[Dataset entries]
- - - - - - -

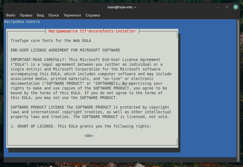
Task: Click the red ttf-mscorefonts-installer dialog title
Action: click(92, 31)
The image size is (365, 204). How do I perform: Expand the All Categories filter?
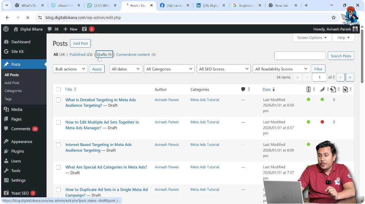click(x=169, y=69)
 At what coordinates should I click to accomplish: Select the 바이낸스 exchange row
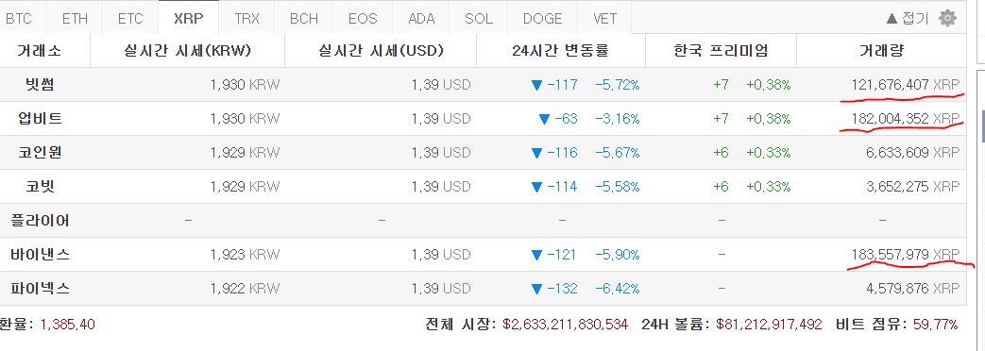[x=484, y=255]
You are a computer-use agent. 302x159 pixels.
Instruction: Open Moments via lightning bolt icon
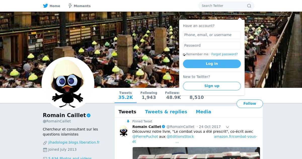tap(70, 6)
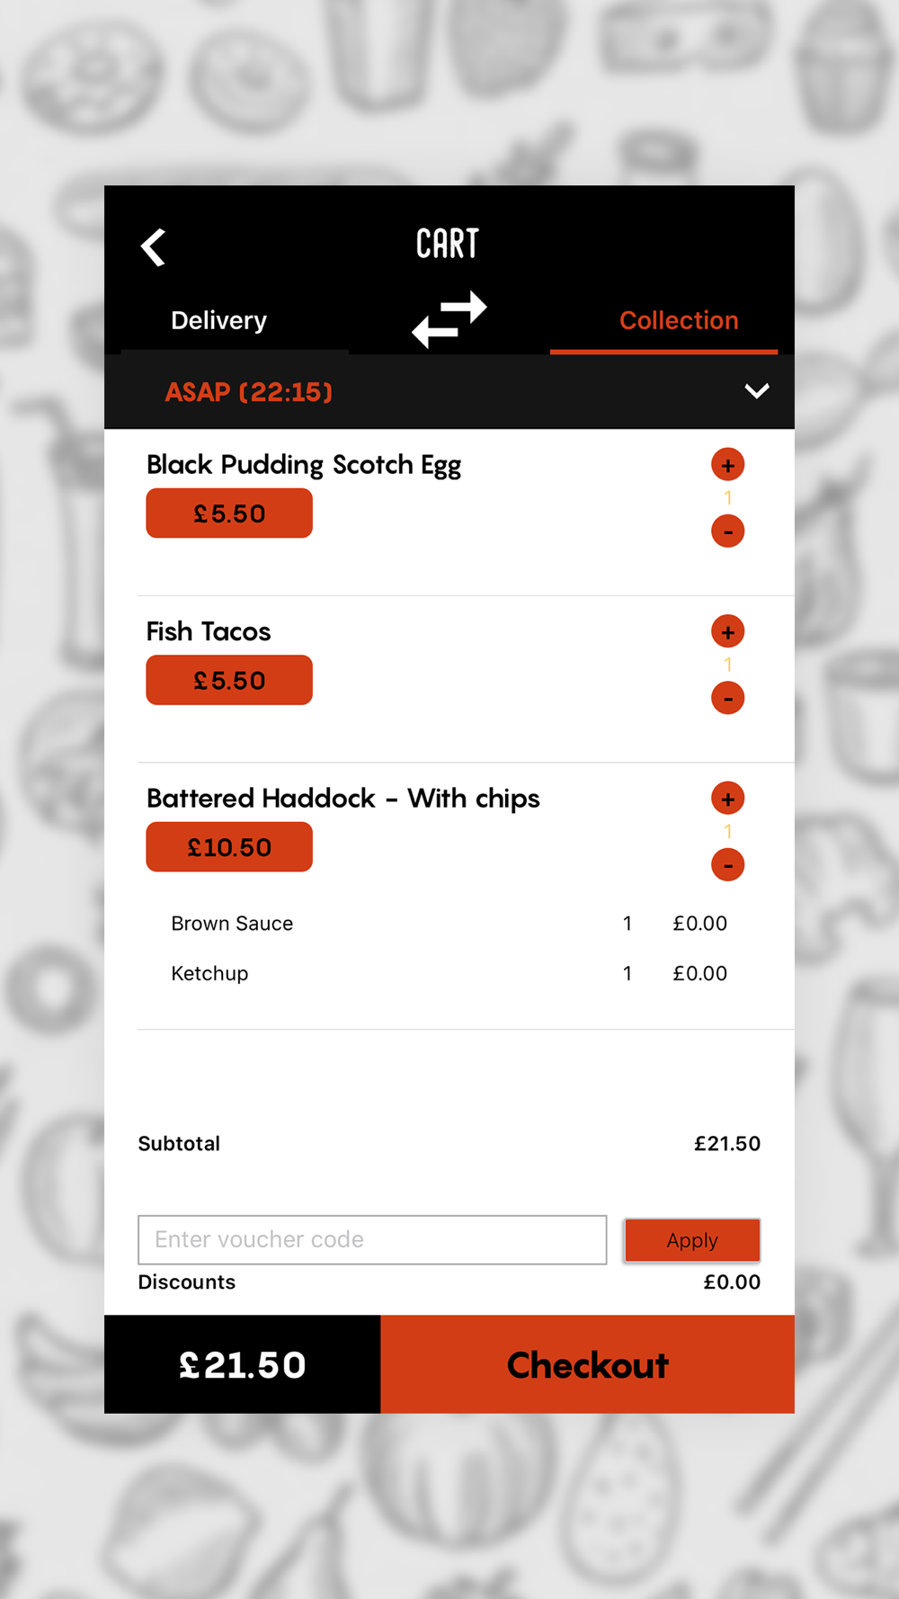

- - - - - - -

From the line that includes "At what coordinates" on down to the last line of the entries above, set down each line exactly, leaving out the pictures.

= Output of the task =
 At what coordinates should I click to accomplish: Select the 바이낸스 exchange row
[x=484, y=255]
You are a computer-use agent. 302x159 pixels.
Instruction: Open Moments via lightning bolt icon
tap(70, 6)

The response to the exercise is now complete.